> EXERCISE BRIEF:
Scan the data, and whenever a line contains "computer", copy it.

[Collected data]
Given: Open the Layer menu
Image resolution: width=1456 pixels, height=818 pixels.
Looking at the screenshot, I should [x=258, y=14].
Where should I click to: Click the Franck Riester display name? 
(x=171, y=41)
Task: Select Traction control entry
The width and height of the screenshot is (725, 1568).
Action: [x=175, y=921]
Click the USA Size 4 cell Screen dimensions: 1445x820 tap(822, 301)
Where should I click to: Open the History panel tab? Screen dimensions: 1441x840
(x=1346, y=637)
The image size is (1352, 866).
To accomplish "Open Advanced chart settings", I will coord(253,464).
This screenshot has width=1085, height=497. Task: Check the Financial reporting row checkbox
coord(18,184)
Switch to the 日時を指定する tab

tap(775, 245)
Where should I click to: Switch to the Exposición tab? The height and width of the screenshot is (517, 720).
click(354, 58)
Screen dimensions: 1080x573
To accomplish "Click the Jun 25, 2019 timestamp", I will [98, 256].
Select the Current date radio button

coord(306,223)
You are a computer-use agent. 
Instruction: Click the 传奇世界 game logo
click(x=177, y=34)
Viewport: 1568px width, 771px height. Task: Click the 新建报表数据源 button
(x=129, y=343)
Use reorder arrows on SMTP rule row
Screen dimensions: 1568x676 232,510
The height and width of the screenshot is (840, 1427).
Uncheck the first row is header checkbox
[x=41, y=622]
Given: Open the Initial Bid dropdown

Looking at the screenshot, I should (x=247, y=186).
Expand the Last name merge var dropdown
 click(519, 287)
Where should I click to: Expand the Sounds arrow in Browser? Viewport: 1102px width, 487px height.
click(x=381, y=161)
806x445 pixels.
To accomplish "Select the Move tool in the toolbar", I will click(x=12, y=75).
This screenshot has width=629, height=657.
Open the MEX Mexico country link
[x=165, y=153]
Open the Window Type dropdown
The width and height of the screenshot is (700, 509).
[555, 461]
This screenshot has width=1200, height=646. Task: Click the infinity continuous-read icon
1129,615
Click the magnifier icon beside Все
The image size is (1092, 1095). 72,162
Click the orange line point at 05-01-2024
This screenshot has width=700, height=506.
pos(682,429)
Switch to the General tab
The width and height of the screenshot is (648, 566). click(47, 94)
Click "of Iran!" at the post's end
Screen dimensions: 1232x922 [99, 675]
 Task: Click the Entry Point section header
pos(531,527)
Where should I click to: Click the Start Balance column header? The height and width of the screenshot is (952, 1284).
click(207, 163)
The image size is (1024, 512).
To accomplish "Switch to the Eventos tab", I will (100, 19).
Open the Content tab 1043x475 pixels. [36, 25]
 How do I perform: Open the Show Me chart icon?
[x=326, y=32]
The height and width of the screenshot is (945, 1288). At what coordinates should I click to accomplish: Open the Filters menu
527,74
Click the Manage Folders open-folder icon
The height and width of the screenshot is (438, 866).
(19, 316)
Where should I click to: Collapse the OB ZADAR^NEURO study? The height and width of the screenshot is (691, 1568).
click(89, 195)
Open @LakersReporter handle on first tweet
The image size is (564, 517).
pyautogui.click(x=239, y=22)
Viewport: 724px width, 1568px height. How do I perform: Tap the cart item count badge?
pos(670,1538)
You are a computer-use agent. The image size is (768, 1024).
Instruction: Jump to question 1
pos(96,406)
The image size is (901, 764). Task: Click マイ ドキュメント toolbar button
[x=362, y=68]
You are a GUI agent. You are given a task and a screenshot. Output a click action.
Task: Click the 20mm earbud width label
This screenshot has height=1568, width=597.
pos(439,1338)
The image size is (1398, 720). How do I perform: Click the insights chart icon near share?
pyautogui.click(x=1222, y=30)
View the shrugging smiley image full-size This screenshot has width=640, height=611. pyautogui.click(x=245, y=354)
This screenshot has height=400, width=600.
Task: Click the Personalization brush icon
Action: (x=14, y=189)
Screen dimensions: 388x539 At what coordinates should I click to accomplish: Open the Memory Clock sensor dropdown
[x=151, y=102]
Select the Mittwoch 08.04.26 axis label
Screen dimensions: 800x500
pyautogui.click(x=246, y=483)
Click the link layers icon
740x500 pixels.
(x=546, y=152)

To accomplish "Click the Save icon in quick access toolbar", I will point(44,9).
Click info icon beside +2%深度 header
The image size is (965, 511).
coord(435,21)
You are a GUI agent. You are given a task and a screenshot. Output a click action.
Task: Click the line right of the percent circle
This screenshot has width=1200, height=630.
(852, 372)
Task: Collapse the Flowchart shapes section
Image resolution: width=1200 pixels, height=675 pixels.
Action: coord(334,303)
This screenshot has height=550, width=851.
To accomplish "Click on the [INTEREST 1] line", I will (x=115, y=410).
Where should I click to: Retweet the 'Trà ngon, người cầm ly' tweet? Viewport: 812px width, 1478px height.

> EXERCISE OUTPUT:
You are a computer-use agent. 
You are a computer-use agent. The image size is (768, 1024).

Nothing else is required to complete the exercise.